What you will do: The range to repeat runs from the line with "Image resolution: width=1568" to the last line below, both ends included; give it exactly and without pictures.

Task input:
============================================================

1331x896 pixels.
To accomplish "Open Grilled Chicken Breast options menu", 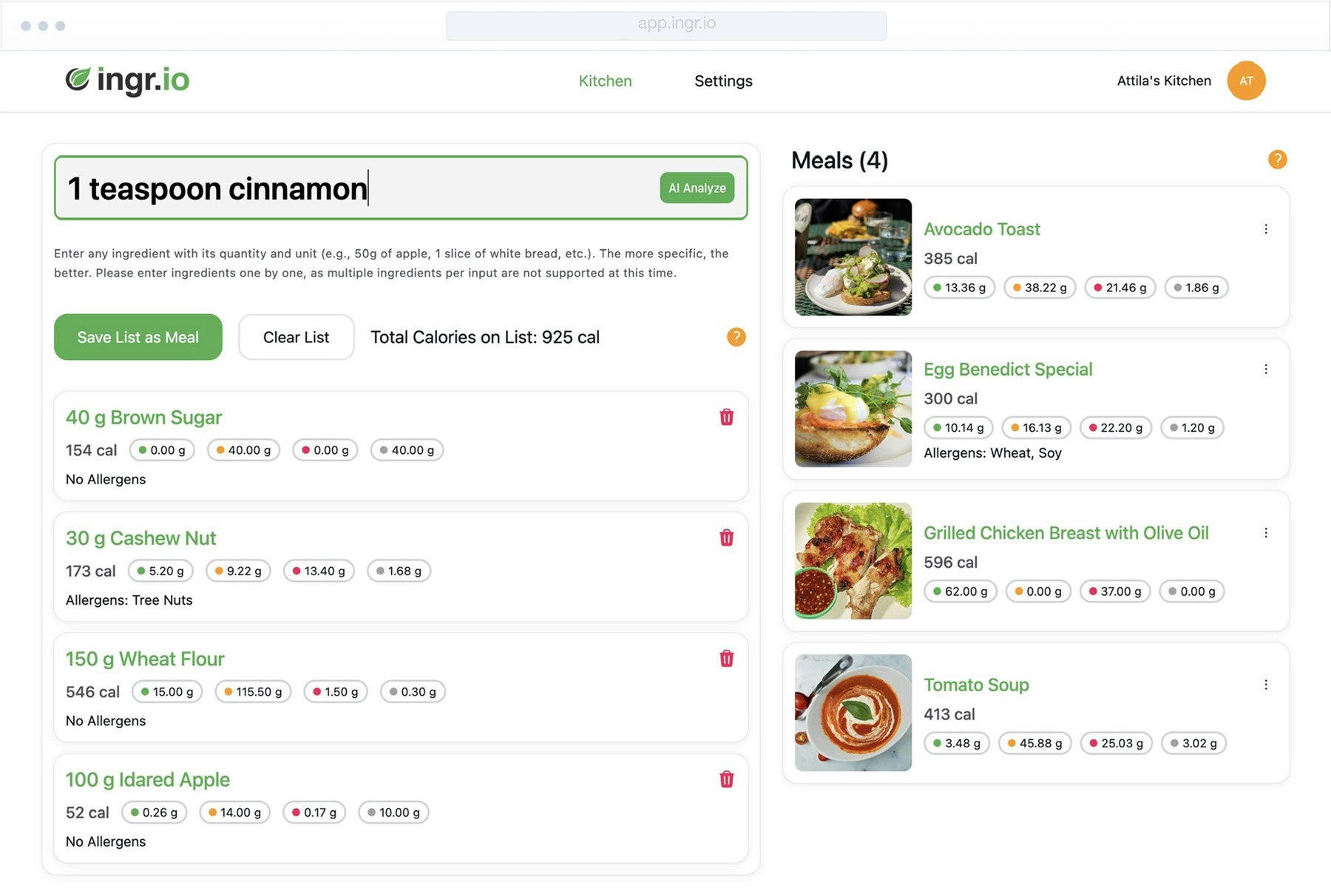I will (x=1266, y=532).
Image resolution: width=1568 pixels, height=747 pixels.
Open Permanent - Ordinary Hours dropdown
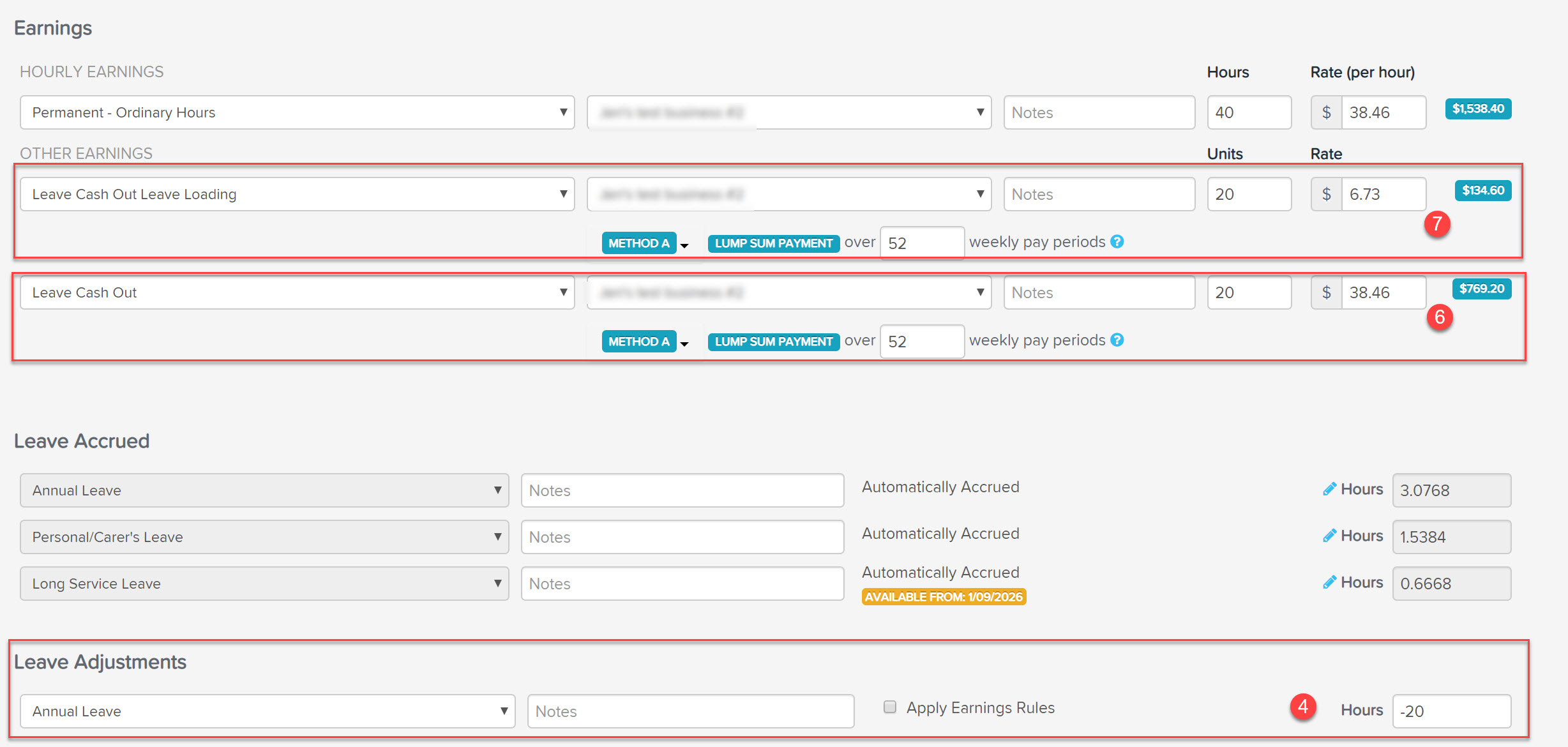point(297,112)
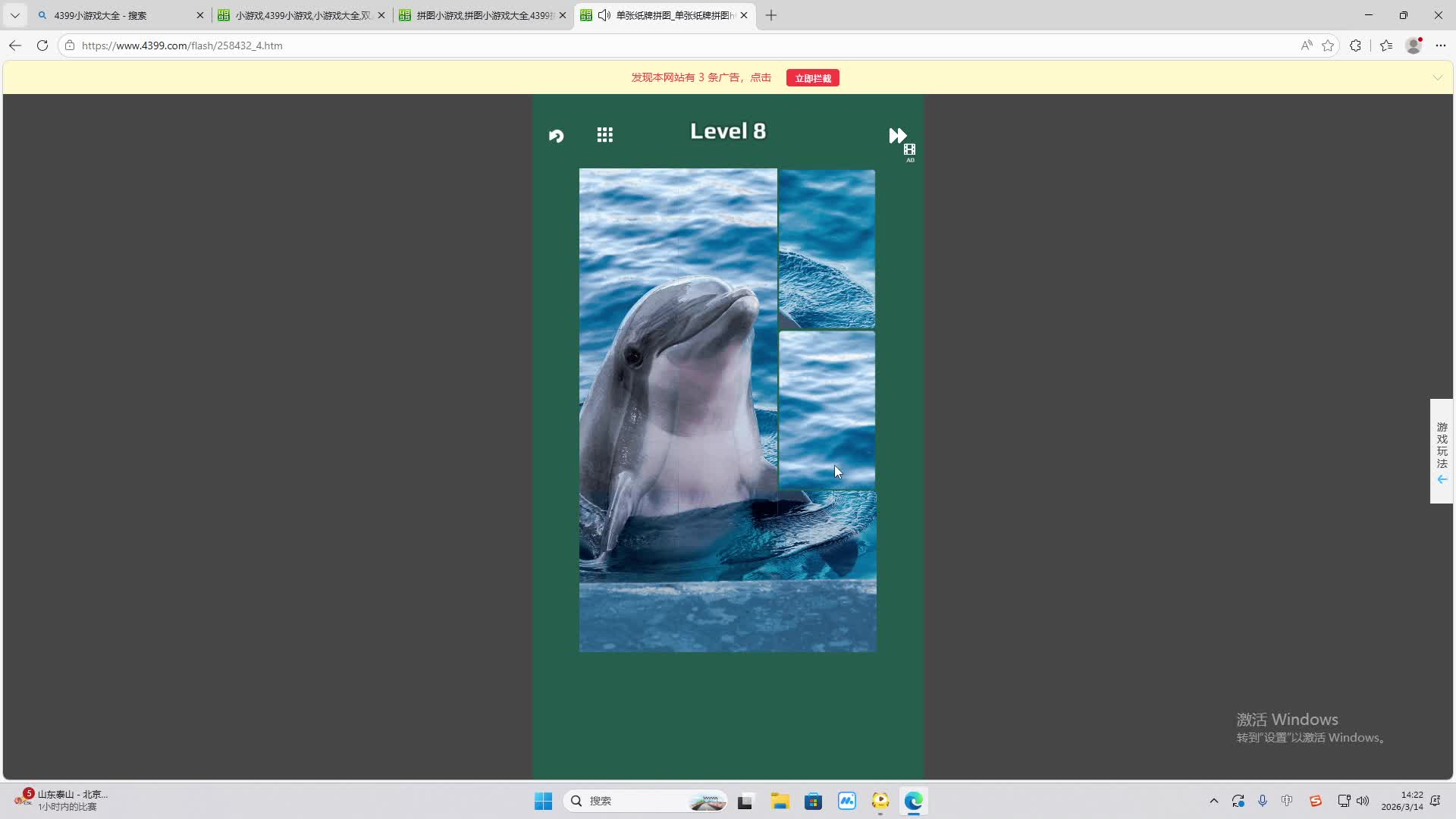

============================================================

Your response:
Image resolution: width=1568 pixels, height=747 pixels.
Open Permanent - Ordinary Hours dropdown
point(297,112)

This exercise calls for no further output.